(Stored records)
════════════════════
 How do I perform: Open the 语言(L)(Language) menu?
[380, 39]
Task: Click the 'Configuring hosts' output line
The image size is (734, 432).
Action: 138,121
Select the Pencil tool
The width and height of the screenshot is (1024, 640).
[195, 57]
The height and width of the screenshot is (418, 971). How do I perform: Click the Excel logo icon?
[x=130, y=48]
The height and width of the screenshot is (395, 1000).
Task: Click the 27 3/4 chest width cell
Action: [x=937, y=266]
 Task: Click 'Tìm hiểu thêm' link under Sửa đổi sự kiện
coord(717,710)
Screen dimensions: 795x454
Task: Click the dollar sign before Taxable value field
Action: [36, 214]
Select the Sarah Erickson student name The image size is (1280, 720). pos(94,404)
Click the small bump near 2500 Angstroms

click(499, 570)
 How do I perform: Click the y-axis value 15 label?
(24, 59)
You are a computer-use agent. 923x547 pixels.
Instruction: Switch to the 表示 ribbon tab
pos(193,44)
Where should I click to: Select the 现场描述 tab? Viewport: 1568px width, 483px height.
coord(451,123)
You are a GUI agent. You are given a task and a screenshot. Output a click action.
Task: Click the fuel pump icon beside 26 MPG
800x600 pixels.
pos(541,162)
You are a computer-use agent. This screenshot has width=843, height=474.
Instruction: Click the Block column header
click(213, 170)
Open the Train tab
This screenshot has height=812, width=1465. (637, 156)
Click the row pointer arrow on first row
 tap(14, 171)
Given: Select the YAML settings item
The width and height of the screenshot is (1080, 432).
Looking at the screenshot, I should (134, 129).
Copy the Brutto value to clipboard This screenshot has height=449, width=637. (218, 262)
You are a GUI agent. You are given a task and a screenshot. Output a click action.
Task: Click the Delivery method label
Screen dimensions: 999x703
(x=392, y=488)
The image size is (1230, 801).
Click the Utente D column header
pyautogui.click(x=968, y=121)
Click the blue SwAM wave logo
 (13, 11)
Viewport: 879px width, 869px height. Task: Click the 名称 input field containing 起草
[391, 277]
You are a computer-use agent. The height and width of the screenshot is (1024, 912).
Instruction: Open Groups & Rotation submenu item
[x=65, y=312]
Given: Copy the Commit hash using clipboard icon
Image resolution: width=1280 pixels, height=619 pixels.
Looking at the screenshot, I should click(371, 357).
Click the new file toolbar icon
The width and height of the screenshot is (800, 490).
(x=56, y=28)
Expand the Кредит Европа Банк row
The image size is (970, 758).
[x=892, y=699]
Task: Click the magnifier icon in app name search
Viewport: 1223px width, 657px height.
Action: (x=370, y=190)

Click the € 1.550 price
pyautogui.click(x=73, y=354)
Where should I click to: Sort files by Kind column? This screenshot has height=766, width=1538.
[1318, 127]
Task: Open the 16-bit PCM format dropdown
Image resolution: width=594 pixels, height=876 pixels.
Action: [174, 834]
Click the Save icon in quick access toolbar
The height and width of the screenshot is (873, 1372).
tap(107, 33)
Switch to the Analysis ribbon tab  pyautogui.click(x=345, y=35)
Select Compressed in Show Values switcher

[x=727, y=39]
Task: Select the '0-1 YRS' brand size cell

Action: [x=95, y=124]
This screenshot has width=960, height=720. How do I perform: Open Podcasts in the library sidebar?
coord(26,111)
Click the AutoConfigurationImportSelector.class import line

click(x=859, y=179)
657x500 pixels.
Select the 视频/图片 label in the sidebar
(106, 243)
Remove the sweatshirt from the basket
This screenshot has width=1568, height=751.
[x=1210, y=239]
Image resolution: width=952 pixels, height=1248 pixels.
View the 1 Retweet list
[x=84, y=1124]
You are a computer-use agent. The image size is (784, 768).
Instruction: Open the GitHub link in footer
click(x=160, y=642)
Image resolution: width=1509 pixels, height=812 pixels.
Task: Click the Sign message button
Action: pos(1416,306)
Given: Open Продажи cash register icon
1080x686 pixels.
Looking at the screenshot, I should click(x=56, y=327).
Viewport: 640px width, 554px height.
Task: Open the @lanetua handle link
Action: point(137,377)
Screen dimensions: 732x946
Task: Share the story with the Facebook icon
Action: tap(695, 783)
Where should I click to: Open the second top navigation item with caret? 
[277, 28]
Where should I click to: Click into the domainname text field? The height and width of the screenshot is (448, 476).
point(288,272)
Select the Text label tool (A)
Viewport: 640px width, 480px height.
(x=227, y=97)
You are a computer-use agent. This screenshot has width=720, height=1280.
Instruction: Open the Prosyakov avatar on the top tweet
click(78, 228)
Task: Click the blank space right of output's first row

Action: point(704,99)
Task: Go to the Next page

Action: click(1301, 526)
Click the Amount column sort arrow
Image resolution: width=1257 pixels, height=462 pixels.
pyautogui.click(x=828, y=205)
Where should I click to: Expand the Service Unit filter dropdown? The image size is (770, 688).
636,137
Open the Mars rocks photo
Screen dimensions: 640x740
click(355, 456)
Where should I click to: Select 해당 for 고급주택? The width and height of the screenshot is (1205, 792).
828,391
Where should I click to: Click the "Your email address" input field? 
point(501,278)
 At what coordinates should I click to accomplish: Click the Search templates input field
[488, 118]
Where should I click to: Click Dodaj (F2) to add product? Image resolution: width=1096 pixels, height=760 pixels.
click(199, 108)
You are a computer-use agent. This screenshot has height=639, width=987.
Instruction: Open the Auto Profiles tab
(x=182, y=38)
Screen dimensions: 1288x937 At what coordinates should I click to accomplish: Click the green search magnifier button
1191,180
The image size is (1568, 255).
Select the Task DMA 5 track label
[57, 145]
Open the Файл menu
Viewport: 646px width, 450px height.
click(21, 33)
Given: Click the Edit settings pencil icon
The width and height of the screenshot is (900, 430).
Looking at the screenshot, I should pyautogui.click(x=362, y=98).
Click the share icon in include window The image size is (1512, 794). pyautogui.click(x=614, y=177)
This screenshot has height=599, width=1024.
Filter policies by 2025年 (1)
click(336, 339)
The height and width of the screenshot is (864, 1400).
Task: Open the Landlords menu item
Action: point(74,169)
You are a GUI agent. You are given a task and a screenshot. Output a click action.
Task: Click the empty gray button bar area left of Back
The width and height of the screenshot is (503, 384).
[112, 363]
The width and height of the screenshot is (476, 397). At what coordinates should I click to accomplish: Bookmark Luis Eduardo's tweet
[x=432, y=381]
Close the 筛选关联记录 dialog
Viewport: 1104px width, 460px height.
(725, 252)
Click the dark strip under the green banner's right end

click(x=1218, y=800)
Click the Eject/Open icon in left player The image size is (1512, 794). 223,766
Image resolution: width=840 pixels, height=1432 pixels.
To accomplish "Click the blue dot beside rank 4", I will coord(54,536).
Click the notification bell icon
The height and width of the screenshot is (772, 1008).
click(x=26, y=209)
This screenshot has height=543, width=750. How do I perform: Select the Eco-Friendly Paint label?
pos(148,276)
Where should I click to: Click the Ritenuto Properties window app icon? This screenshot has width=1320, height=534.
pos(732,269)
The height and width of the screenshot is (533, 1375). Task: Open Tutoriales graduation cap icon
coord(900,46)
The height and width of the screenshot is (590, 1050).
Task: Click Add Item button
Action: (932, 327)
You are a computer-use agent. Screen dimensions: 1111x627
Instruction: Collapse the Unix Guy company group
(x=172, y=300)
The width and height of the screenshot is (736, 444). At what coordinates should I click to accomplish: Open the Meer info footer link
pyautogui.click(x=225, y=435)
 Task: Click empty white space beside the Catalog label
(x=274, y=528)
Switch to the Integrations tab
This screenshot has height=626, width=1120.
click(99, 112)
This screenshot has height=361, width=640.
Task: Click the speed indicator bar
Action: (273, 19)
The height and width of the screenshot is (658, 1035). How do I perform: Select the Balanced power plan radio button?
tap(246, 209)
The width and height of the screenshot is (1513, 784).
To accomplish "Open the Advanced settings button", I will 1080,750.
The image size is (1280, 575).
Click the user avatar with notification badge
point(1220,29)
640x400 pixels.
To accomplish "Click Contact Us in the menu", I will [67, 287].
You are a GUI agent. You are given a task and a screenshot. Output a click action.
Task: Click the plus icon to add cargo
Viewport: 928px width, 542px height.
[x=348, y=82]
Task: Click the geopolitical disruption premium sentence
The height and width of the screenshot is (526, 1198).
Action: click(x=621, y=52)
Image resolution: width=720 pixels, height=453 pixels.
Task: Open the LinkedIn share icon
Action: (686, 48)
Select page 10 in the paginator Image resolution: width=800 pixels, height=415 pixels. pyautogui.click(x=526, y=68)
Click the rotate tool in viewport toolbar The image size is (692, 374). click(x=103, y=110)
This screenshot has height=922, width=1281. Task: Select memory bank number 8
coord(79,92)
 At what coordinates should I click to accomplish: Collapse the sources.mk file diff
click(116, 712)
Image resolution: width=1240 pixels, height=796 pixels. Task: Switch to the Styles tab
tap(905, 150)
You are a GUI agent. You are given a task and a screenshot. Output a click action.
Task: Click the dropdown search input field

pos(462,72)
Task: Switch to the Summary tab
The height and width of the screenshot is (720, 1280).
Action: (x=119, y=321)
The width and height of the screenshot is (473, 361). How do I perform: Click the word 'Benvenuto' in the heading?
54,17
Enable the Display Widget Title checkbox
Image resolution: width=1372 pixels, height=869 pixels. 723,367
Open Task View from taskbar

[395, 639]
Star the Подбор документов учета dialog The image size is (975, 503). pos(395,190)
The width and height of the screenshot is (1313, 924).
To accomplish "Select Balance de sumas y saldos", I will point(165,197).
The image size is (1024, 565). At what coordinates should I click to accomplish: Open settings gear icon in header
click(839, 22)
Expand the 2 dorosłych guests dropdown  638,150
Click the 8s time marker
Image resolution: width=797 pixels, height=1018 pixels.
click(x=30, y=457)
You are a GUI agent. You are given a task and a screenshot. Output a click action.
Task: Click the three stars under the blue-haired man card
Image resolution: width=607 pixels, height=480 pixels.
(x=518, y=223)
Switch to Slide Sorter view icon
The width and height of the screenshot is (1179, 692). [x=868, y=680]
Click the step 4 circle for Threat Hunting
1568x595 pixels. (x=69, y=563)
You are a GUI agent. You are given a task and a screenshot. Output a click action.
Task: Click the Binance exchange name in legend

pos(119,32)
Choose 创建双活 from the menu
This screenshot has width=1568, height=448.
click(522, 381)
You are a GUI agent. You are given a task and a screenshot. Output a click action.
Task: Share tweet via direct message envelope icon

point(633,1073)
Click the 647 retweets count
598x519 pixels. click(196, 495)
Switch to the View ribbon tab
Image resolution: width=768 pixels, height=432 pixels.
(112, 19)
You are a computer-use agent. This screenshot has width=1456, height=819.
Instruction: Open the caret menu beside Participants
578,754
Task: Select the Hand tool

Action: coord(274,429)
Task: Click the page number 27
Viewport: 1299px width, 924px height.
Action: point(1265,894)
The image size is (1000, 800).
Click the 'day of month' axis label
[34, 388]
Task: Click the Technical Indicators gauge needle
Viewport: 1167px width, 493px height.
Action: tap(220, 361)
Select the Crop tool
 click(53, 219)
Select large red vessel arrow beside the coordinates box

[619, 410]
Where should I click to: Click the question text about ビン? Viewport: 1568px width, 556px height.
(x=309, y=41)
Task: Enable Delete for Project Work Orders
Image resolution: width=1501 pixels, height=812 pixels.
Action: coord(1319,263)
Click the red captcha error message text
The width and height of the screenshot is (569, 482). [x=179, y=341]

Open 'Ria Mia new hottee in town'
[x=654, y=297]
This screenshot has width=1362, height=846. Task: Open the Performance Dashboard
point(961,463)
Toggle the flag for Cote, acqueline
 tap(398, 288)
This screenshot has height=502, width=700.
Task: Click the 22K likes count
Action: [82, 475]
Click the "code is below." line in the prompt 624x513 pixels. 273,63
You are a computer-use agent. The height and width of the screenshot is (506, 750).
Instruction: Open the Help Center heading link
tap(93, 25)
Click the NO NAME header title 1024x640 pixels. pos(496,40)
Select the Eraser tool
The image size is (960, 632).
════════════════════
■ **PROBLEM STATEMENT**:
State how many lines of the records hold the string "clipboard", and nothing else.

■ **WRITTEN ANSWER**:
2